Néanmoins, certains volatils à haute température de sublimation enfouis sous la surface, comme la glace d’eau, peuvent rester sous une forme condensée.
Les observations d’Oumuamua n’ont montré aucune activité cométaire, précisent les chercheurs, et seule la glace d’eau est une source possible de dégazage pour expliquer son mouvement non gravitationnel.
Ils ajoutent que si ‘Oumuamua était produit et éjecté selon leur scénario, une grande quantité de glace d’eau résiduelle pourrait être active lors de son passage à travers le système solaire. Le dégazage qui en résulterait provoquerait des accélérations correspondant à la trajectoire de la comète Oumuamua.
Toujours selon Zhang :
Le scénario de fragmentation par marée permet non seulement de former un seul Oumuamua, mais il explique également la vaste population d’objets interstellaires de type astéroïde.
Les chercheurs affirment que leurs calculs démontrent l’efficacité des forces de marée pour produire ce type d’objets. Les progéniteurs éventuels, notamment les comètes à longue période orbitale, les disques de débris et même les super-terres, pourraient être transformés en « morceaux de la taille d’Oumuamua » lors de rencontres stellaires.
Matthew Knight, co-responsable de l’’Oumuamua International Space Science Institute team, est impressionné. Il note que Zhang et Lin ont fait “un travail remarquable en expliquant une variété de propriétés inhabituelles d’Oumuamua avec un modèle unique et cohérent ».

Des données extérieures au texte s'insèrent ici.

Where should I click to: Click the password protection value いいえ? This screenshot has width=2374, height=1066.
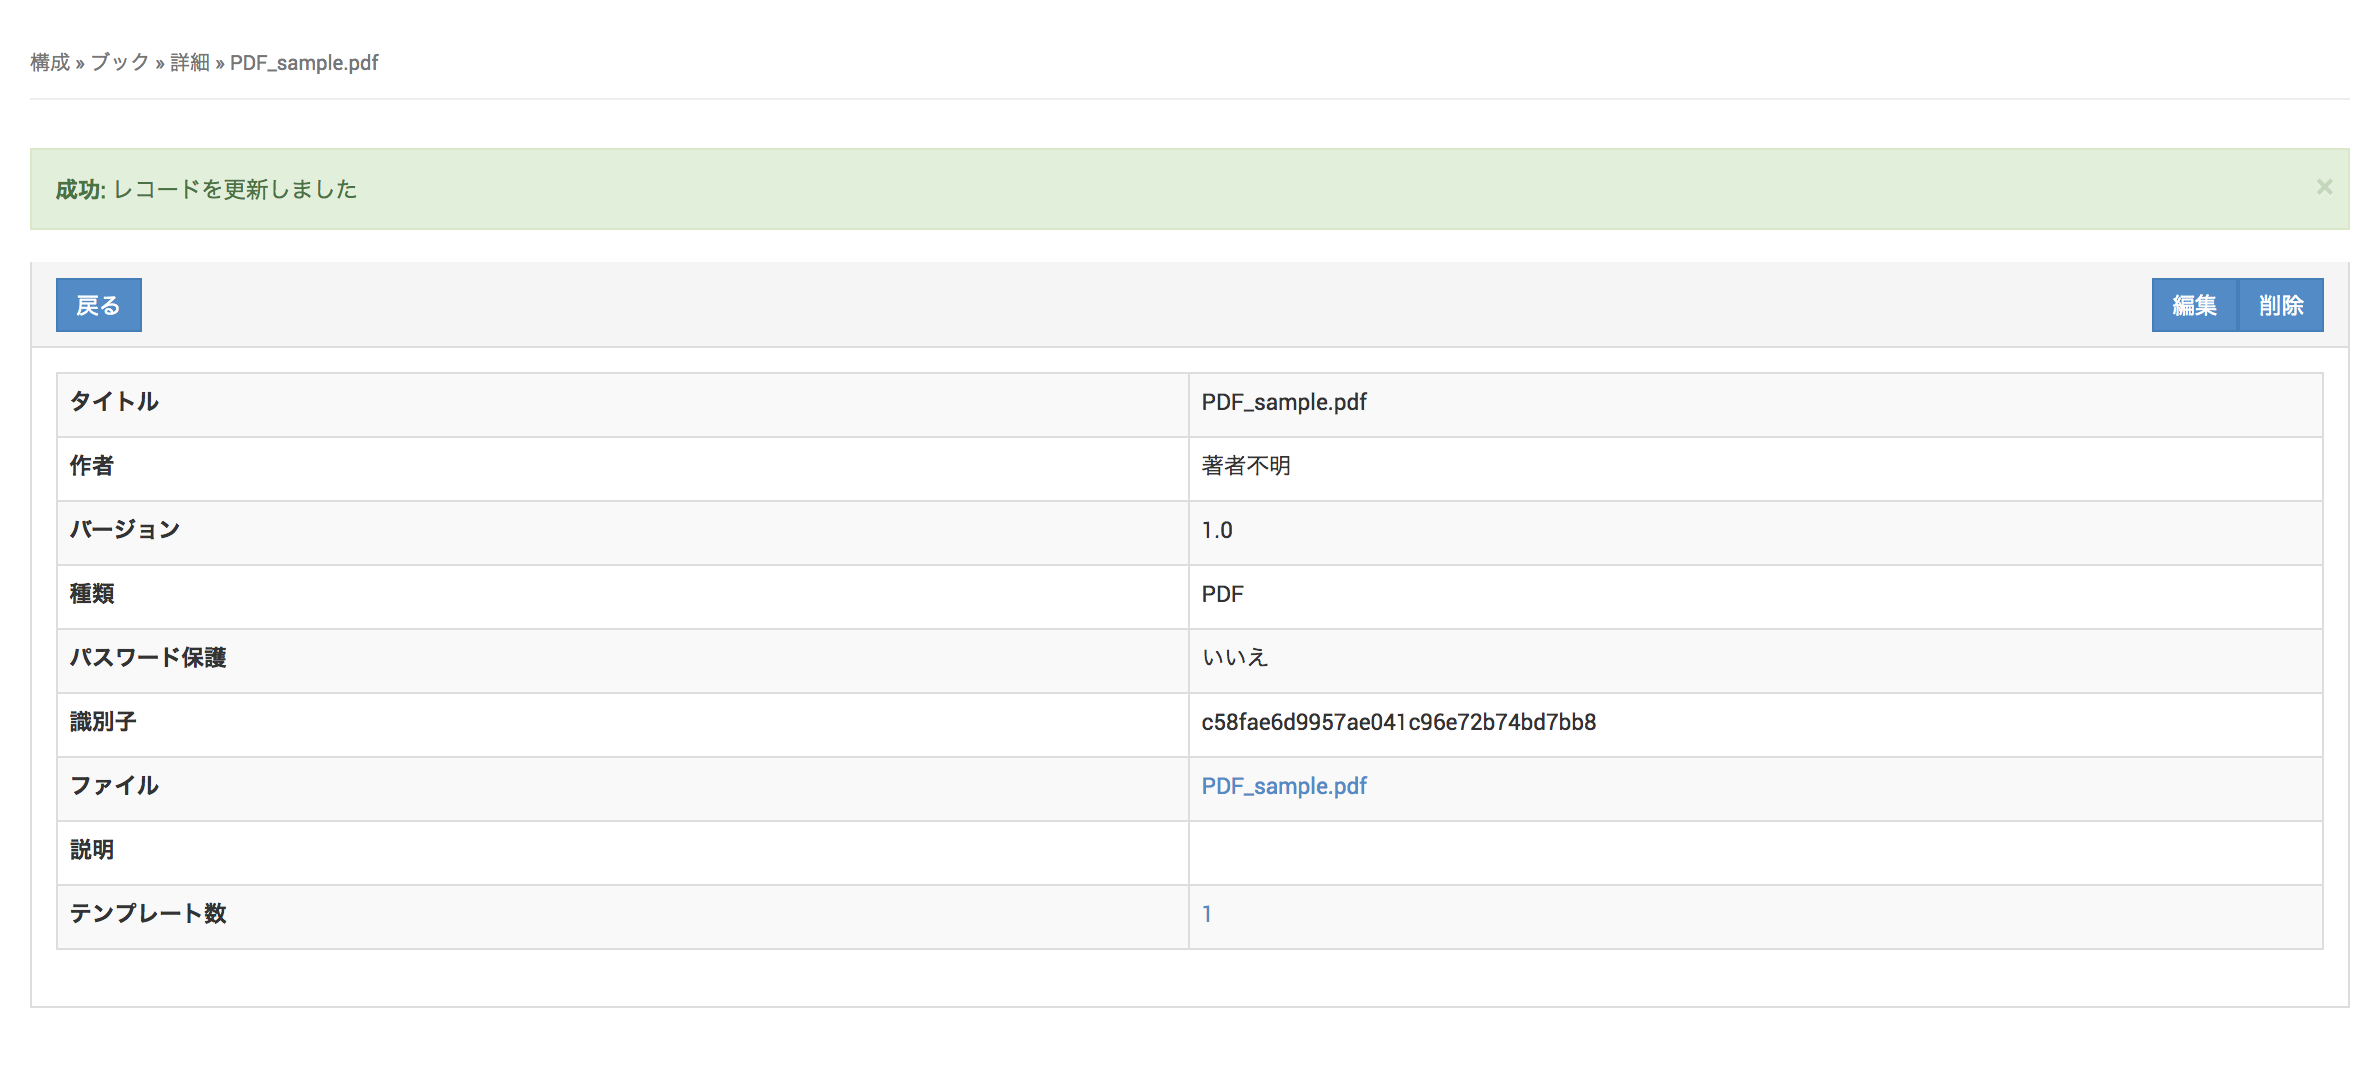[x=1235, y=658]
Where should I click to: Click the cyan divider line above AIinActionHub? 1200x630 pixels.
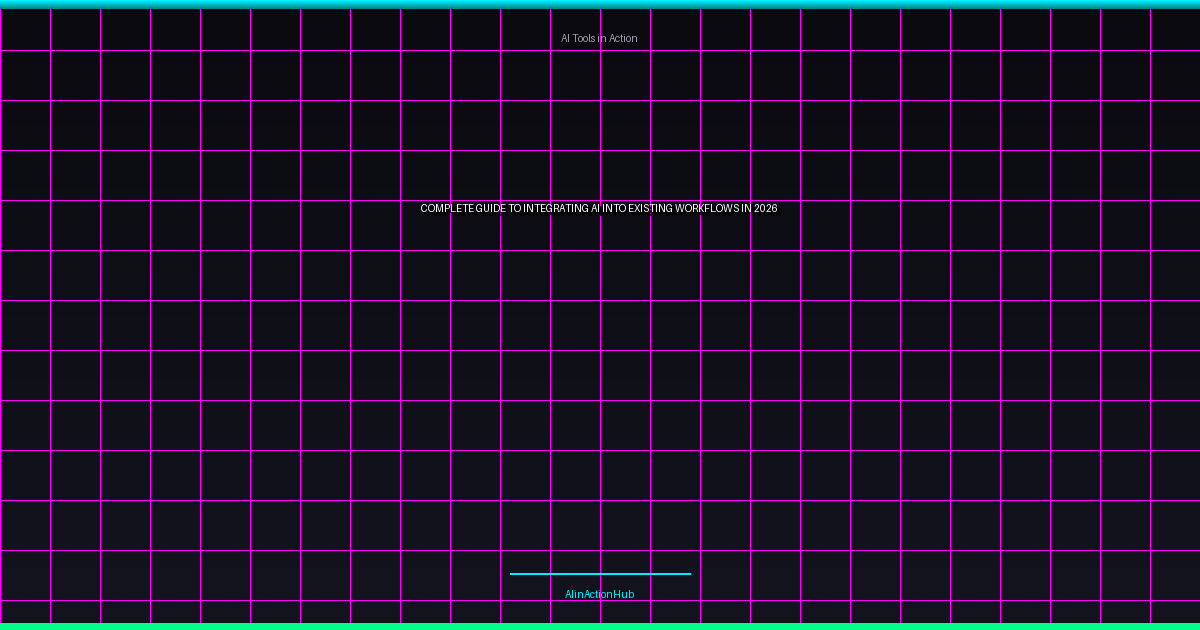600,574
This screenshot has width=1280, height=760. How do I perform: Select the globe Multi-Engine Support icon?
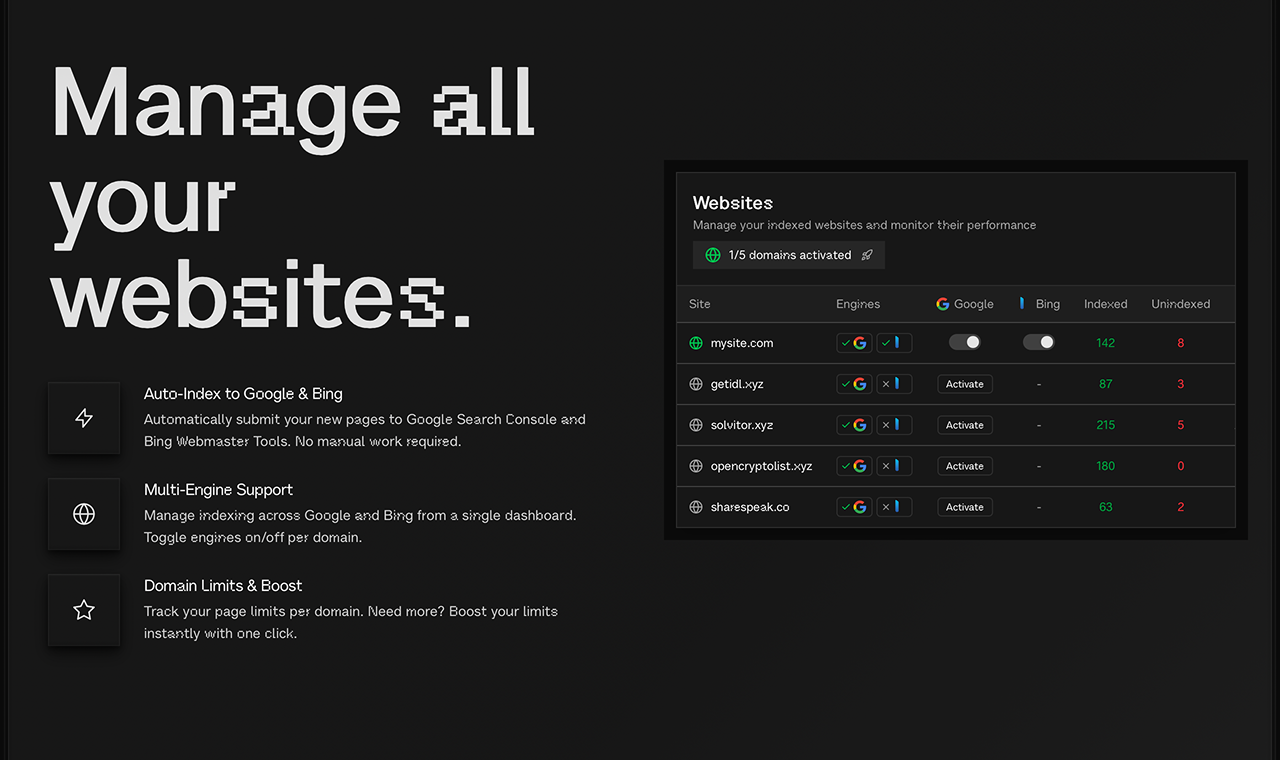(x=84, y=514)
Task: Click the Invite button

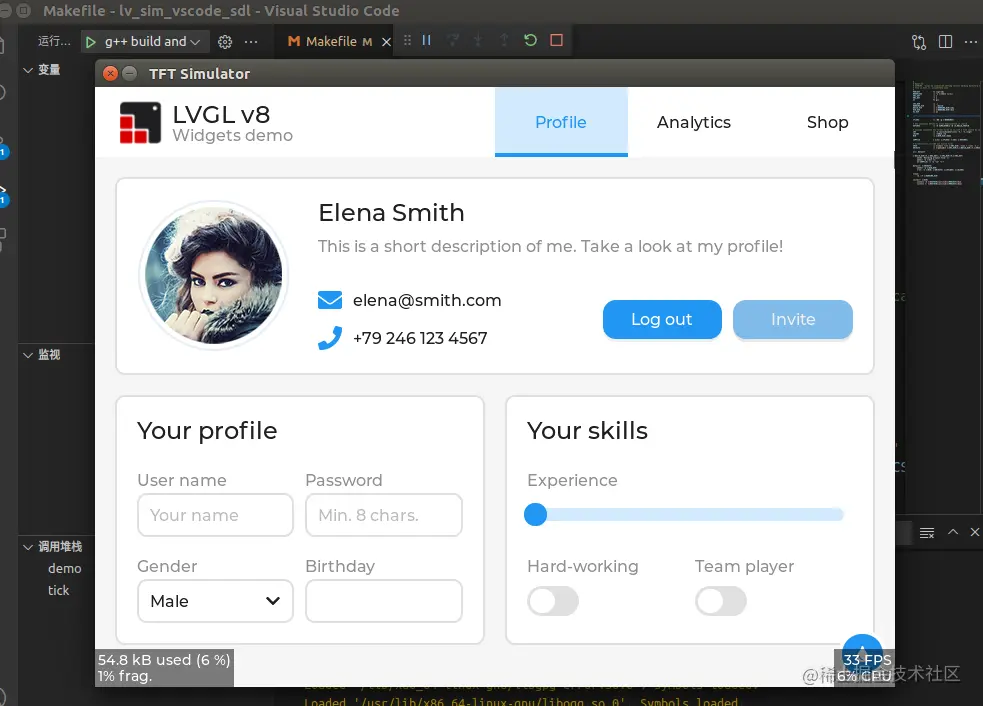Action: (x=792, y=319)
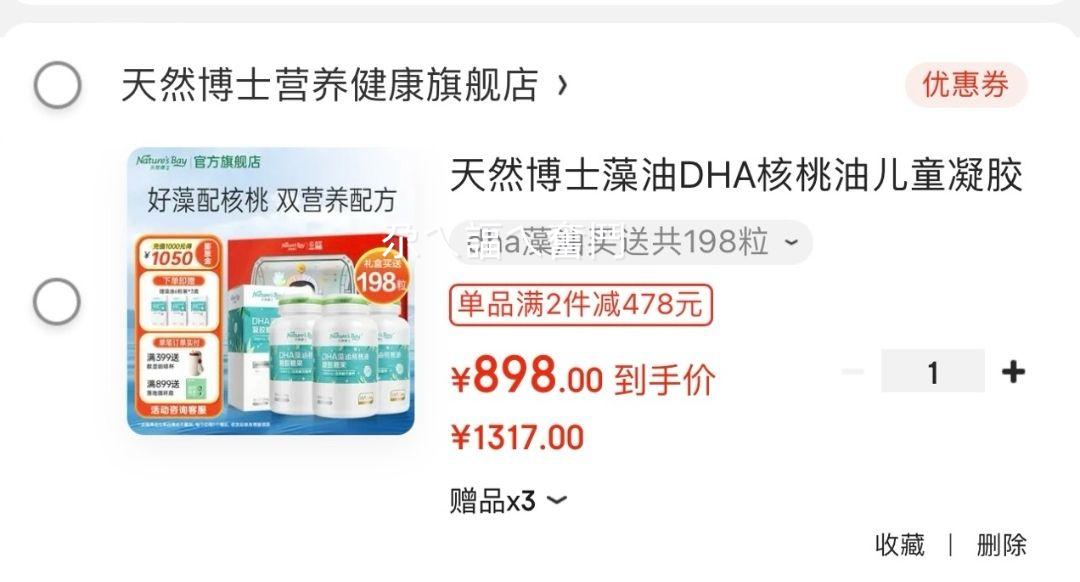
Task: Click the original price ¥1317.00
Action: pos(517,437)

L’étude publiée dans Nature Astronomy : Tidal fragmentation as the origin of 1I/2017 U1 (‘Oumuamua), présentée sur le site de l’Observatoire de la Côte d’Azur : Un scénario pour expliquer l’étrange astéroïde interstellaire Oumuamua et de l’université de Santa Cruz : New formation theory explains the mysterious interstellar object ‘Oumuamua.